The global epidemic of Type 2 diabetes is an indicator of serious underlying issues in our society, says a University of Sydney medical expert.
"People think of this as an issue of individual responsibility - you're overweight, you've got diabetes, it's your fault. But it just isn't," said Associate Professor Bruce Neal.
"You are overweight because you live in a society that make it easy for you to be overweight, that bombards you with advertising about the wrong kinds of foods, that doesn't make it easy for you to lose weight," said Professor Neal.
More than 250 million people worldwide have Type 2 diabetes, and the numbers are growing rapidly. Most will eventually die or be disabled by the complications.
"Diabetes is an indicator of serious underlying issues in our society," he added. "We have to get governments much more engaged in addressing the reasons why we have this epidemic. Unless they take a more active role it is not going to go away. It is not going to get better. In fact it is going to get much worse."
Professor Neal was speaking after the release of a landmark study, the biggest of its kind ever conducted, that shows that a combination of two blood pressure lowering drugs reduces the risk of death in Type 2 diabetes patients, as well as their risks of heart and kidney disease.
The ADVANCE (Action in Diabetes and Vascular Disease) Study was led by researchers at The George Institute for International Health.
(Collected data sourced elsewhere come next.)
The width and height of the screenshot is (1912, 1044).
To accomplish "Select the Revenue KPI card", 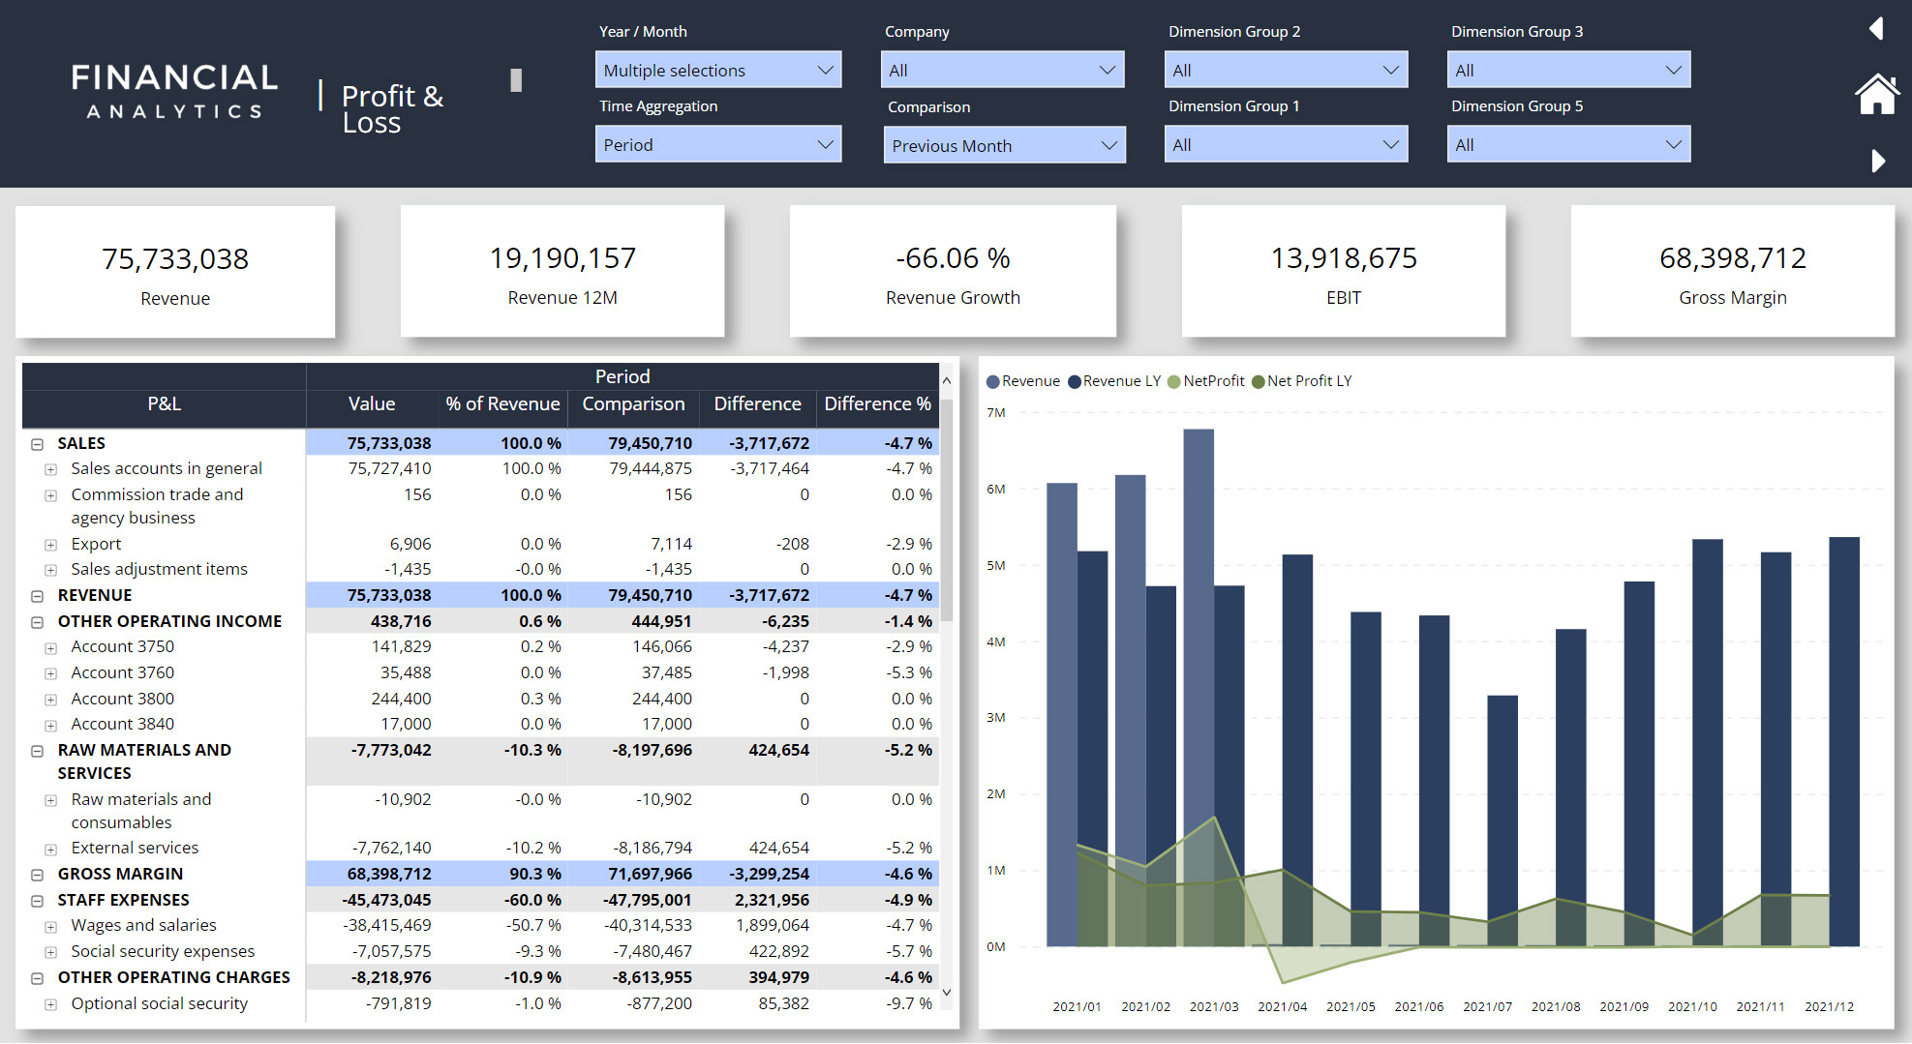I will pos(175,272).
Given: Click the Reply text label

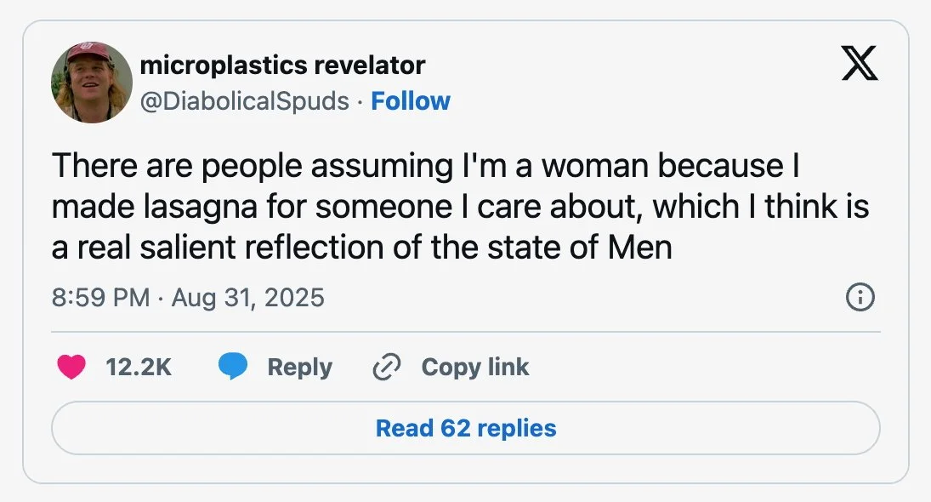Looking at the screenshot, I should tap(299, 368).
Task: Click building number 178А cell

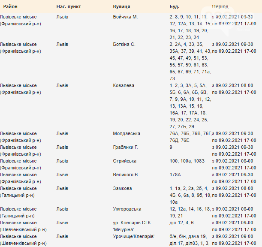Action: 175,175
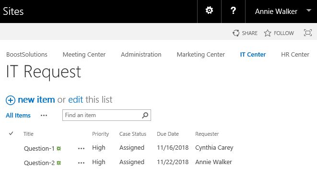Open the Question-2 item link
The image size is (317, 178).
pos(39,163)
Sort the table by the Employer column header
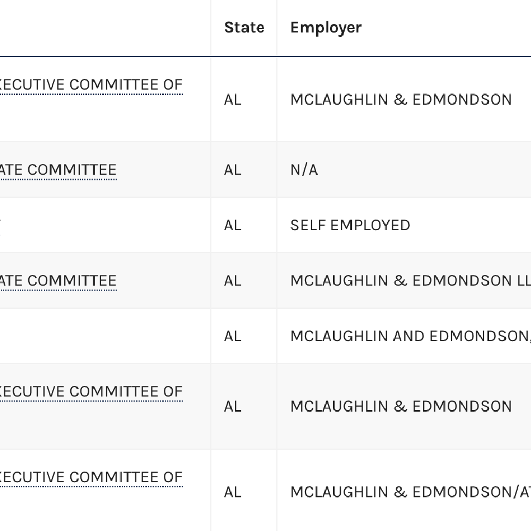 pyautogui.click(x=326, y=28)
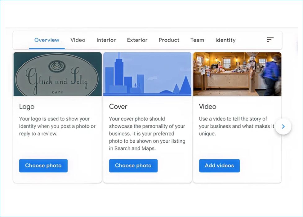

The Institute is affiliated to Sydney University with a mission to seek solutions for major global public health problems through research, policy development and training.
"The really novel thing about this study was that we lowered blood pressure, irrespective of what your blood pressure was to start with," said Professor Neal. "So if you had Type 2 diabetes, we lowered your blood pressure whether you had hypertension or not.
"We showed very clearly that you reduce the overall risks of serious complications of diabetes - heart attack, stroke, eye disease, kidney disease. We reduced your risk of dying and in particular we reduced your risk of dying from a heart attack."
The global study followed 11,140 people for four and a half years. They were recruited from more 200 centres in 20 countries around the world.
"We used a lot of different countries to ensure that we could generalise the result to as many people as possible," said Professor Neal. "If you just did the study in Australia, then it would be quite hard to persuade Chinese clinicians that this result is relevant to them - or Indian clinicians, or even North American clinicians for that matter."
The study showed that the treatment worked for a Chinese lifestyle, a western lifestyle, or an Indian lifestyle.
"Type 2 diabetes is a massive problem around the world, and on average, someone with diabetes lives 5 to 10 years less than someone who doesn't have Type 2 diabetes. It causes a huge economic burden, and in particular the complications that we were preventing in this study are a major cost to the health system.
"This trial is a great step forward."